The Jamtli New Village initiative is expected to work in the spirit of this European approach to learning. Our aim is to establish an ‘intercultural contract’ between the tenants, the staff and the museum visitors. What we mean by that is an agreement to follow a number of relatively simple principles for building and sustaining good and productive relations. The principles are as follows:
- The staff grow as individuals and as a group when they engage with our tenants.
- The tenants grow as individuals and as a group when they engage with the museum.
- The staff and the tenants grow together as they support each other in realising how collaboration between the two groups helps visitors feel welcome, and therefore contributing financially to further development for the benefit of all.
These principles may seem rather simple and self-evident, but we have decided not to take their realisation for granted.
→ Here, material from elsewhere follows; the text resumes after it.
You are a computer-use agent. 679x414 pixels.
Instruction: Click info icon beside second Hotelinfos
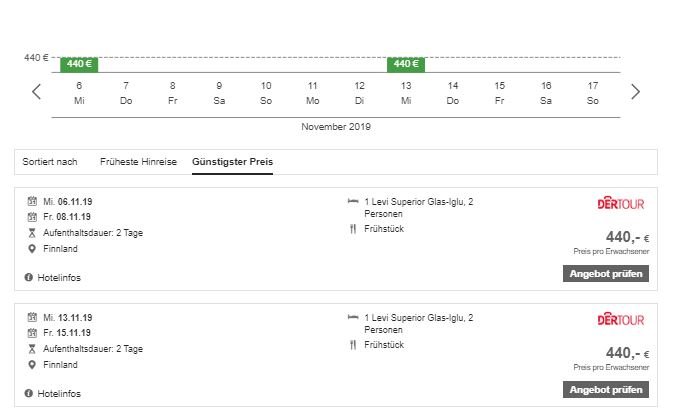coord(29,393)
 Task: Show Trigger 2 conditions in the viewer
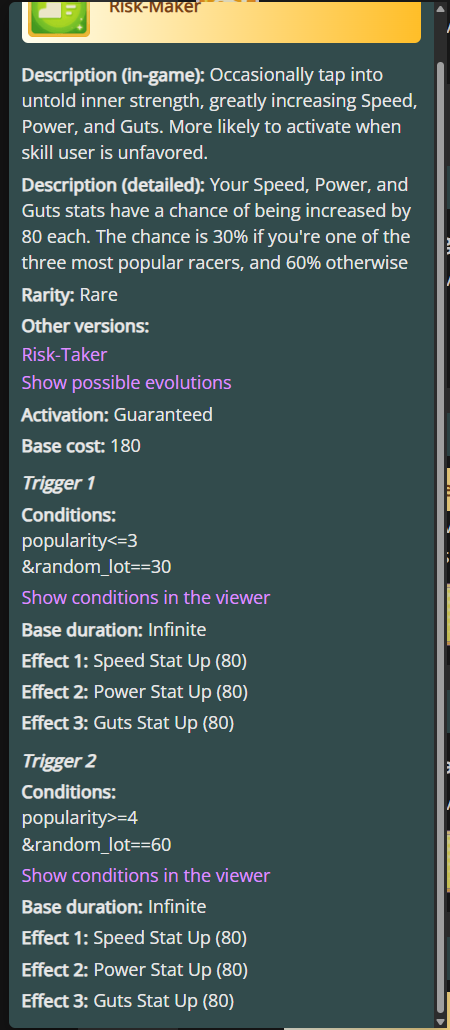pyautogui.click(x=146, y=875)
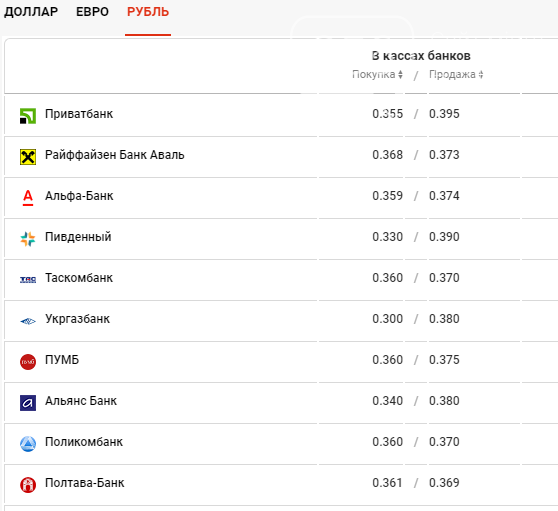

These principles have been put forward by the foundation management – not by any of the partners involved in the realisation of the principles. Therefore, the principles reflect the foundation’s aim and during the process, they may be slightly altered or developed to be accepted by tenants, staff and visitors.
The museum we run is very popular and has a great history as a regional meeting place. Our belief is that this position has to be preserved in the future; in the age of globalisation this will only be possible if we claim that
the right to produce heritage belongs to everybody.
The realisation of this claim is a challenge where traditions and competences from heritage and adult education must work together. I am sure we can fix it together.
Dr Henrik Zipsane is the CEO for the Jamtli Foundation – a Swedish heritage organisation, and co-founder for The Nordic Centre of Heritage Learning & Creativity – a research and development organisation for learning through heritage engagement. He is guest professor in heritage learning and regional development at Linköping University and in 2017 he was appointed expert on culture and adult education by the European Commission. Dr Zipsane has been an associate of the European Expert Network on Culture since 2012 and expert at the European Museum Academy since 2014.